Biden is going to have to address these issues sooner rather than later. We know he doesn’t want to defund the police, though he’ll likely try to escape that by talking about “re-imagining” policing, which is nothing but code for the destruction of police departments with a bunch of imaginary, magical social workers. But what’s his position on ripping down statues of George Washington? Reparations? Cash Bail Reform? It’s amazing that he’s went this long without having to fully answer those questions and it can’t last forever. It may take until the debates, but Trump is going to make him take a side.

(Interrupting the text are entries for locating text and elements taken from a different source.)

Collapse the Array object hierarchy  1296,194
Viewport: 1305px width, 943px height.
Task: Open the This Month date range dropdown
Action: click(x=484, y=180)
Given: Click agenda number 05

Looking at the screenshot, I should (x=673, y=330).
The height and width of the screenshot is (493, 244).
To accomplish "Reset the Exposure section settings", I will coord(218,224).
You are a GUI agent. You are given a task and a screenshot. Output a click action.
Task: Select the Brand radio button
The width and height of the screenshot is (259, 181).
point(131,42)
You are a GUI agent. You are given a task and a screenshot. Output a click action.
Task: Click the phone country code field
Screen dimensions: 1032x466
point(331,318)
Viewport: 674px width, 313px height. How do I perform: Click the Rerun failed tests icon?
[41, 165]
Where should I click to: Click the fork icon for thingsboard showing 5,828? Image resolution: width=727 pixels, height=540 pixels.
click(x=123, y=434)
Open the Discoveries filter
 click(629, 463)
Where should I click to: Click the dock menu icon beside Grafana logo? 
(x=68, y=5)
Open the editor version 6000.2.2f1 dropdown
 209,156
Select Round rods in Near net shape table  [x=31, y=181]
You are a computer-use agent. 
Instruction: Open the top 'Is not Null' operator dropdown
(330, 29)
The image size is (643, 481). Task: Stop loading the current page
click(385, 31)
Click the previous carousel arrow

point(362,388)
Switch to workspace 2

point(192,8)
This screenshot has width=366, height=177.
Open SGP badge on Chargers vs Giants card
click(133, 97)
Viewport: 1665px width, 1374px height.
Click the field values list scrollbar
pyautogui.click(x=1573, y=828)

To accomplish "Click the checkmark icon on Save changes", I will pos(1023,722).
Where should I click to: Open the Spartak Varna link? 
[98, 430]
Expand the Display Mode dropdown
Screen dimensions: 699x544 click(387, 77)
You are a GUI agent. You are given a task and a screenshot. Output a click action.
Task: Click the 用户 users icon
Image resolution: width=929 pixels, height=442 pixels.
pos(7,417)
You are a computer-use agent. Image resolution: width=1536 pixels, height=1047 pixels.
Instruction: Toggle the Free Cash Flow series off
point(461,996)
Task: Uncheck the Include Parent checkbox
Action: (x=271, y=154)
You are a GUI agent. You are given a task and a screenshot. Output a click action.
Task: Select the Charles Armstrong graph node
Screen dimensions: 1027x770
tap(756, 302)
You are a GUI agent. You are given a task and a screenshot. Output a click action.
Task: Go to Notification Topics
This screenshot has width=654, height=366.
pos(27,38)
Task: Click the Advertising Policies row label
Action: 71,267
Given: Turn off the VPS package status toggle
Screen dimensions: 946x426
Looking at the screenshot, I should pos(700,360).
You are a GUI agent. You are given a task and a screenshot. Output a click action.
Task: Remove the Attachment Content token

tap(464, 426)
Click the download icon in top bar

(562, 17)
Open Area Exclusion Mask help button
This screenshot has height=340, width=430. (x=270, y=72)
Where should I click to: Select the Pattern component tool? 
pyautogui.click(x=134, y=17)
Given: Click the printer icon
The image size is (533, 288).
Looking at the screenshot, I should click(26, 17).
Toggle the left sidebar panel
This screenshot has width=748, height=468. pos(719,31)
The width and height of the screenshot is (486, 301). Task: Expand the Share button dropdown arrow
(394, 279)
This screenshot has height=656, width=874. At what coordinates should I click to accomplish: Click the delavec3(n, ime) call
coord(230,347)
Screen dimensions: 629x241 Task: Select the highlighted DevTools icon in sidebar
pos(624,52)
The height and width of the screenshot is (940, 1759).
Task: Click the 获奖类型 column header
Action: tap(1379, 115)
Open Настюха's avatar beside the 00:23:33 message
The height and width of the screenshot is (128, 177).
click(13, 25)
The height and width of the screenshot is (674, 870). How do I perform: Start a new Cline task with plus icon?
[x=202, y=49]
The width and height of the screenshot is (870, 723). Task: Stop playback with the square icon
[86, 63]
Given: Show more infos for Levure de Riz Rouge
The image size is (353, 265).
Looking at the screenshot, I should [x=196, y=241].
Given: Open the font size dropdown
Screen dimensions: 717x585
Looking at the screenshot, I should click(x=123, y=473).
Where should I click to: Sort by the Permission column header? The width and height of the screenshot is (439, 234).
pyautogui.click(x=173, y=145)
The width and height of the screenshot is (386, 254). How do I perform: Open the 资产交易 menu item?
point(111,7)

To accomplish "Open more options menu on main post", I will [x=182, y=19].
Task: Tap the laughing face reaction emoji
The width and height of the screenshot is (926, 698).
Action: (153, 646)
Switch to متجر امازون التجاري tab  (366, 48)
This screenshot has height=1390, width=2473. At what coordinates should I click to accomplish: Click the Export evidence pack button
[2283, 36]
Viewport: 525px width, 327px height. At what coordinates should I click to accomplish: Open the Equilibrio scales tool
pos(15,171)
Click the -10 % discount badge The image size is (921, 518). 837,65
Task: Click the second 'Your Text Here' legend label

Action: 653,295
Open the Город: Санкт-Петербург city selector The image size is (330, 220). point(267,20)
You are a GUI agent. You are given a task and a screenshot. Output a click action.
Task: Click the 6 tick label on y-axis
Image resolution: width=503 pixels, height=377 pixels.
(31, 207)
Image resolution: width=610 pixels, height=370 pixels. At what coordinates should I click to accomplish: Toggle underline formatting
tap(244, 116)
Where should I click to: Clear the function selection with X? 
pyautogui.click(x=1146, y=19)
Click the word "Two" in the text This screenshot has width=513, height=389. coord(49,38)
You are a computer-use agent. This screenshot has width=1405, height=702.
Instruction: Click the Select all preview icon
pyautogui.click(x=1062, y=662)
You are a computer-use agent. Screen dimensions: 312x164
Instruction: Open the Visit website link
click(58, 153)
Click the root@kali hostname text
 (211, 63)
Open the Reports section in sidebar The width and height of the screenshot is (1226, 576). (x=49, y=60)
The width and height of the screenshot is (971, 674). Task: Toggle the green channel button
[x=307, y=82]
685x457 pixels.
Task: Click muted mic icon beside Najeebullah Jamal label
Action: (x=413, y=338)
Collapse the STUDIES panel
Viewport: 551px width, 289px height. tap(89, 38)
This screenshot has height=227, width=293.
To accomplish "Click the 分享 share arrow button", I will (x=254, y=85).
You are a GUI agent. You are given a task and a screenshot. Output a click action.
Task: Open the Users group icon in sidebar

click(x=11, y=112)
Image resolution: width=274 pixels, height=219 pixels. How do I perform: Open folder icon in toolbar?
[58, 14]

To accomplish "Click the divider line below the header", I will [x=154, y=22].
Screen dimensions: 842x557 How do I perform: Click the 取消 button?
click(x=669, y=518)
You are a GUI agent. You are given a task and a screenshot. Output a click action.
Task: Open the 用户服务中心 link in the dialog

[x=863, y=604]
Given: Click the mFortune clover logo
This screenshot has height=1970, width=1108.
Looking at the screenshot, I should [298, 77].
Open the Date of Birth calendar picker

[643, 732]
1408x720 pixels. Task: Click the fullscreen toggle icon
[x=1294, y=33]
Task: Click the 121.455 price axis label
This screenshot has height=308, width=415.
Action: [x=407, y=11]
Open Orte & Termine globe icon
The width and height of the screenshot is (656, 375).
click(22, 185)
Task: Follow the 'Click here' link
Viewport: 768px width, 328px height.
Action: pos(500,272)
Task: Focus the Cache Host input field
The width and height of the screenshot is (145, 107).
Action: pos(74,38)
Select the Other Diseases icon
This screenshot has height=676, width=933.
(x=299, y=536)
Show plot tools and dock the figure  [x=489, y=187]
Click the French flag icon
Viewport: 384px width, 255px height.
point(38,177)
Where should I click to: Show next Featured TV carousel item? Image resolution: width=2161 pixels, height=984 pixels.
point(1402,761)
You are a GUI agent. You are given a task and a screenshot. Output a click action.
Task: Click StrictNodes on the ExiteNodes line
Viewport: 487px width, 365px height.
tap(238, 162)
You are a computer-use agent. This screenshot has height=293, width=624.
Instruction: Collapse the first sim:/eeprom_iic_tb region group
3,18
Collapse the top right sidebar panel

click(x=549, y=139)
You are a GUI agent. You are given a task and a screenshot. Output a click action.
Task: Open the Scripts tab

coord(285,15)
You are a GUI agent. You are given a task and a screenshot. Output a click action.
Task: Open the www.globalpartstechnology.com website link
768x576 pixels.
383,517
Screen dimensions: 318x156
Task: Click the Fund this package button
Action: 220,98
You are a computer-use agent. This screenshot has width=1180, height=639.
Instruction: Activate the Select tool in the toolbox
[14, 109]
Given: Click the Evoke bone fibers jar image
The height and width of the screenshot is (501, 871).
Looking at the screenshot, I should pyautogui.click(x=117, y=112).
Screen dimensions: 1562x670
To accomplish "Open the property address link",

Lastly, I’m skeptical he’s actually against intersectionalism. I think he’s against it now because he sees that as a path to election, but what part of his campaign team makes anyone think Biden is a moderate? What happens after he picks someone like Kamala Harris or Val Demmings as his VP, both of which are very much into intersectionalism? This idea, which is being falsely spread by some conservatives as well, that Biden’s politics are “normal” eschews his history and the present. Biden is not normal. He’s a forty year, far-left fixture who took pride in being labeled one of “the most liberal” Senators. He’s embraced the Green New Deal, wants to a public option, wants to raise taxes, and is for abortion until birth.
In short, I don’t think Biden can keep hiding from the BLM movement, nor do I think he actually disagrees with them. I think he’s just doing his best to win the election at this point, which is to be expected. In the end, he’s going to be doing BLM’s bidding. Voters should take that into account and not buy into the current mirage.